It may seem cynical as hell, but here is my view:
ANYONE that cold calls me, ANYONE AT ALL, trying to offer any kind of sale, service, or otherwise--- (and TRIPLY SO for emails!) is immediately presumed to be a hostile scam artist.
The signal to noise ratio for this is pretty profound. It's almost to the level of God's suggestion to Lot, that he find a single good man in Soddom to spare the doomination, and Lot coming up empty.
So. People who get taken in by scam artists--- What are they thinking exactly? (And I say this as somebody who has had their identity stolen twice now, once by the Sony hack several years back, and once again recently through unknown methods-- the bank caught them both, thankfully, but I DID have to fight several thousand dollars worth of fraudulent transactions. I have told my bank in person to stringently flag all out-of-area transactions and alert me, and they were happy to comply.) NEVER trust a telemarketer. NEVER, EVER, EVER.
If you get an unsolicited email, junk it. End of story. if possible, set your email to exclusive "known contacts only" mode, and be very selective who you hand it out to. Also, if you are savvy enough, use encrypted email.
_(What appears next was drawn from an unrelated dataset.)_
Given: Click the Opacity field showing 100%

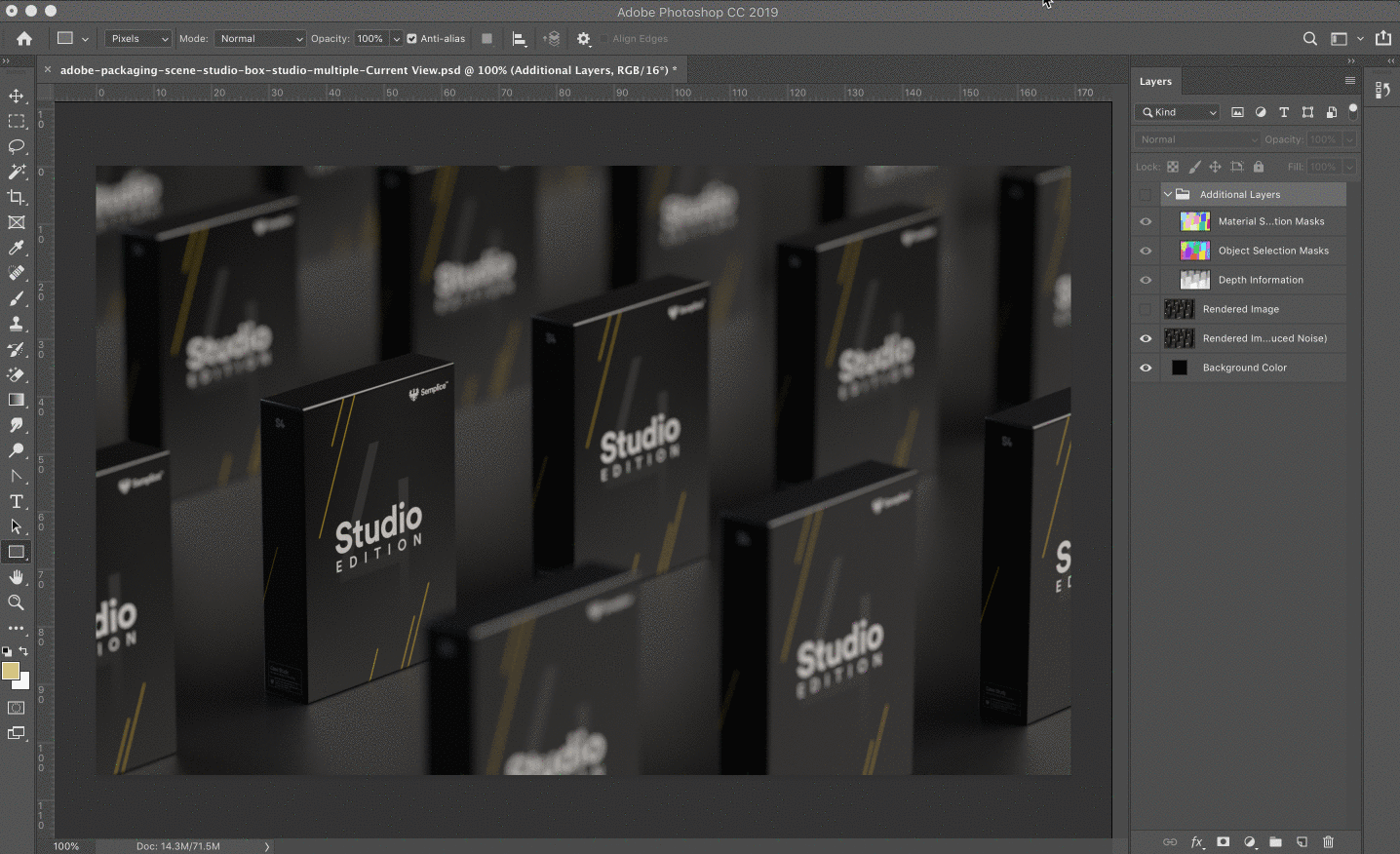Looking at the screenshot, I should coord(370,39).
I really do not comprehend how people keep falling victim to the Nigerian Prince (and related email scams)-- or how people keep getting pressured into getting phony insurance from cold-call telemarketers. If you did not solicit the call, do not give them the time of day. If you did not solicit the email, junk it. If the email came from a seeminly legit entity you have real dealings with (your bank, ebay, et al)-- do not click anything in the email they send to you, and read it with a dumb text-only email client. If there are curious instructions inside it, contact the entity directly through their support website or phone number contact, and do not rely on email.
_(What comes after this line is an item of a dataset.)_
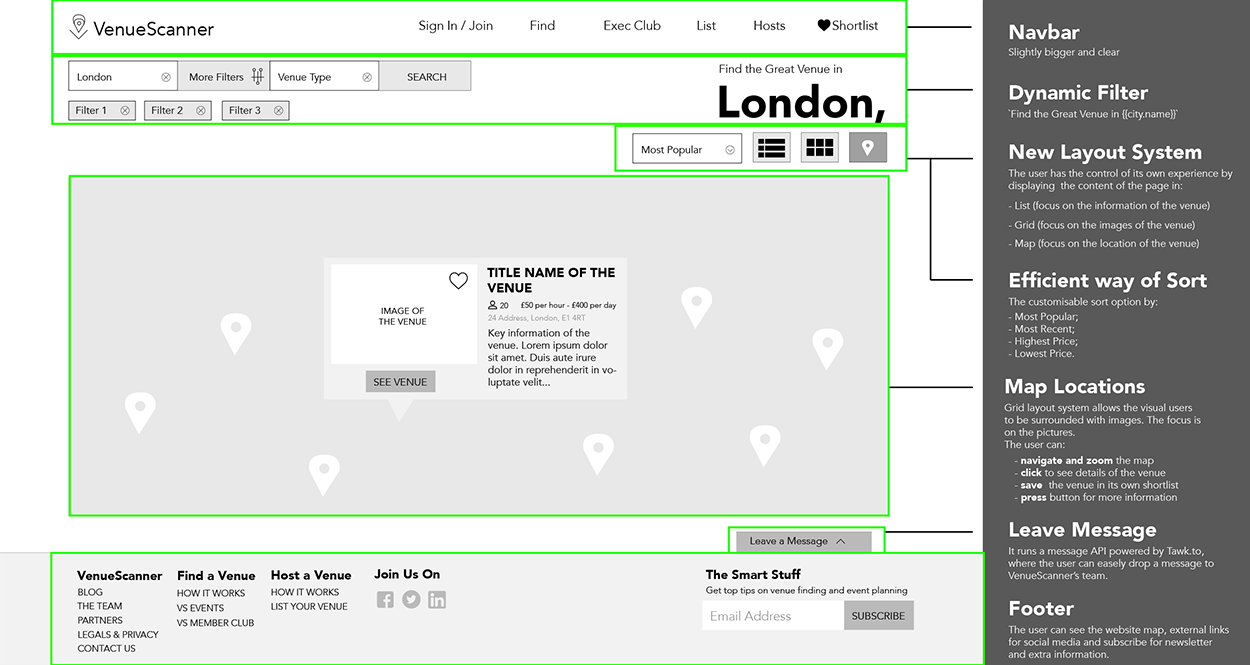Screen dimensions: 1250x665
Task: Click the LinkedIn icon in the footer
Action: (x=437, y=599)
We arent living in the delicate age of the 80s anymore, where legit business was conducted over the phone and by mail. Scammers have poisoned the well, then dumped dumptruck loads of salt down it. It is terrible that people are still being victimized by that toxic bullshit, but by now, the realization that there is nothing good behind those avenues of contact should be so cliche as to be a meme by now. I do not ascribe to a worldview where we keep bailing out people that do not learn from their mistakes. Getting burned once, from a well crafted con, I can give sympathy and a pass to, but falling for them over and over and over again, and making no efforts whatsoever to avoid falling victim each subsequent time? No. Not so much. I am totally down with throwing the book down hard on scammers, and putting them in jail for life for the level of damage they have done to the world at large-- but I am not down with eternal-handholding-for-the-gullible. Adults are supposed to be able to make rational choices, and part of that is learning from past mistakes, to avoid them in the future. Society is not really helped by shielding the inept from the consequences of their ineptitude.